In this area of non-traditional composites, Porcher Industries and BGF are forward integrators, providing unique solutions for Tier 1 suppliers in aerospace and automotive. The latest example for BGF is its acquisition of a new facility in Virginia to expand its automotive parts manufacturing capacity. “This business began with efforts to recycle a waste stream from our glass fiber weaving operations,” Flowers explains. “We take the waste, chop it and further process to make thermal insulation products which are now used in automotive and high-temperature applications in other industries.” BGF began by selling the glass mat materials, but was then asked by its customer to die cut the materials, basically taking on steps so that the Tier 1 receives a more integrated product. “Then they asked if we receive all of the steel components and assemble with the glass textiles to produce a complete sub-module,” notes Flowers. This is now high-volume production, supplying 100,000-200,000 parts/yr for some models. “We started by supplying glass fiber products and now we are fully integrated.

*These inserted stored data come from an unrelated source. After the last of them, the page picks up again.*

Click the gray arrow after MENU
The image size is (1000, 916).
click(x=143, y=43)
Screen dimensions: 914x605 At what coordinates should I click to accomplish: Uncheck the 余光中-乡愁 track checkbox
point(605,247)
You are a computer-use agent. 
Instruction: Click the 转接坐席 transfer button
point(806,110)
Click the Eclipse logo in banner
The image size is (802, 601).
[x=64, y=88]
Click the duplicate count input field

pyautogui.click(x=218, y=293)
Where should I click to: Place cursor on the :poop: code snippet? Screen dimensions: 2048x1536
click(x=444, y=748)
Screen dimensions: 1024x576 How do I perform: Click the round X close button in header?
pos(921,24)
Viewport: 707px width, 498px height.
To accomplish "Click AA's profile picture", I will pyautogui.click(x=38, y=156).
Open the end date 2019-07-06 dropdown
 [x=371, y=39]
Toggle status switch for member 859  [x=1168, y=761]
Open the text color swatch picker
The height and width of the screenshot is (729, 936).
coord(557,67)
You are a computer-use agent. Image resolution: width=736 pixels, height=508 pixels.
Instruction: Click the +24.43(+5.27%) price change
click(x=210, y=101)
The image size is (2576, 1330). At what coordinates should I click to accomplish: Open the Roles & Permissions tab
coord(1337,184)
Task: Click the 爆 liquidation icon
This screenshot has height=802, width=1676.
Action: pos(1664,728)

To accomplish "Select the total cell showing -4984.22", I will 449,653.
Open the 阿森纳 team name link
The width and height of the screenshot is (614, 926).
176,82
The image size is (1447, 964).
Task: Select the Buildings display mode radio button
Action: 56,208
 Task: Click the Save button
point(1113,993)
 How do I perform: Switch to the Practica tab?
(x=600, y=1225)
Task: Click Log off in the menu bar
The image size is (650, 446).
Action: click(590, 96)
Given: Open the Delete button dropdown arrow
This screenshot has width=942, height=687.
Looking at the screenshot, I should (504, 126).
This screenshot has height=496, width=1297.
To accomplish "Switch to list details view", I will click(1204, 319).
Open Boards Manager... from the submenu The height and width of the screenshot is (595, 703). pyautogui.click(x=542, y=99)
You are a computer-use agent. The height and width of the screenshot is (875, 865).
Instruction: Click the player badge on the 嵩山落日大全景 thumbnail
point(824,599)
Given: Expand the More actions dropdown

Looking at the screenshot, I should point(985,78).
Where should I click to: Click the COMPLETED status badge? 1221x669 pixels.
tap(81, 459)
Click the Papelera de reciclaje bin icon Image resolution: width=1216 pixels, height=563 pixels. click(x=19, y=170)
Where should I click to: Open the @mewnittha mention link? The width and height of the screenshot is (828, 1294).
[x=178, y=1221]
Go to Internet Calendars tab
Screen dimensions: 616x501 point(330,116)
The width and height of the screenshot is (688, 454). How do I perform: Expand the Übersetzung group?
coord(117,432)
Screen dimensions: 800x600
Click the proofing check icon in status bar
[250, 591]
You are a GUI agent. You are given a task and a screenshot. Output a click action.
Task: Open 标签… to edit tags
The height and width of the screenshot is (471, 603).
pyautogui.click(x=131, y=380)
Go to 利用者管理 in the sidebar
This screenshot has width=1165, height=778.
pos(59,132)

BGF is no stranger to developing new technology, holding more than 35 patents and commercializing products such as Aerialite X fabrics featuring commingled Innegra and glass or carbon fibers for high-impact and vibration damping in applications such as surfboards, auto racing and protective sports equipment. It also has many developments in processing and surface treatment.

Porcher Industries 3D fabrics composite engine guide vane

Example of how Porcher Industries and BGF d3sign products can be used to improve performance and cost in composite aeroengine parts. SOURCE: Porcher Industries and BGF.

BGF has been discussing and demonstrating thermoplastic, bindered fiber and 3D fabric technologies with its customers and new business leads in the US. It worked with Matrix Composites (Rockledge, FL, US) to demonstrate near net-shape preforms using the 3D woven fabrics which were then formed into an aeroengine guide vane using resin transfer molding (RTM). “We believe we can help to reduce steps in the supply chain, increase quality and reduce composites part cost.”

At the other end of the industry, both BGF and Porcher Industries are very active in building and construction. “We already supply to one of North America’s largest home builders, D.R. Horton,” says Genton, “and we see a very big future for composites in this market.”